5.10.2009

Even Though I'm Not Worthy.

Mother's Day has ranked high on my list of holidays since Andrew and I got married.

If I'm honest, I guess even before that.

Not because of the insane amount of love and gratitude I have for the unconditional love that my mom has always given me (although that is a huge reason I celebrate this day), but because I always wanted to be included in this holiday.

I remember sitting at the Mother's Day Tea Party that my mom puts together every year (except this year. Boo.) and pretending that I was a part of the club.
I wanted to trade in my name for those three precious letters.
M-O-M.

I bought baby clothes and baby bedding that I knew was just going to sit in a closet.
I searched for baby names and researched every pregnancy symptom there was.

And then it happened.
A chubby baby girl was placed in my arms and my heart hasn't been the same since.

(Taken seconds after she was placed in my arms for the very first time)

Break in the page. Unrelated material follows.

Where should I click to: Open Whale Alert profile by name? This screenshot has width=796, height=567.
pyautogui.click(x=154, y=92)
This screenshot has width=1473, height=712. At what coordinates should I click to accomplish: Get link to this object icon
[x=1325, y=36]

I can say, without a shadow of a doubt, that Josie is all of my dreams and hopes come true.
I am amazed at the fact that all I have ever wanted can be contained in a 2 foot tall body.
All that love, squeezed up in her.

Mother's Day is different for me now that I spend 24 hours a day with my Josie Kathryn.
Last year I was a mom too, but most of raising her was left to her babysitter.
This year, it's all me and Andrew.

There is no question that I am her mom.
I change the diapers, I dry the tears, I pick the boogers with my very own finger.
I clean the toys, I make the lunch.
I read the stories and take all the pictures.
I get to tickle her anytime I want and fill my ears with that deep belly laugh.
I know her little munchkin voice and can decipher her two year old vocabulary.

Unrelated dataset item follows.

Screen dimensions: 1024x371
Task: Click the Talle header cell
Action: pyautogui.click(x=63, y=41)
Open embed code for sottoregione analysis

I spent my childhood days playing mommy.
No Barbies for me. Not a single dress up outfit. Just baby dolls.
I was destined to be a mom.

Not just any mom, but her mom.

And as I watch her rock her baby dolls or pack up her dolls diaper bag before we head outside, I can't help be think of the mom that she is destined to be.

I pray that I can be an example of what a mother is supposed to be, the way my mom was and is for me.

I hope that when we lock eyes, she can see the tears that well up.

I want her to know that she is exactly what I always wanted. That she belongs to me. That she is mine and I am hers.

I know that Andrew and I will probably want to have another child at some point. But I think it's different for us.
We waited so long, tried so hard, prayed without ceasing for exactly what we have.

Mmmmm, sweet little Josie.
Baby girl who was born in my heart years before she was born on this Earth.

Thank you God for giving me such an angel, even though I am so completely and totally unworthy of her.

Happy Mother's Day. To every mother.
Whether your baby is here, has left too soon, or is waiting to be born.
Happy Mother's Day.

1 comments:

Anonymous said...

What a sweet post! I'm glad to know I'm not the only one who buys baby things years in advance!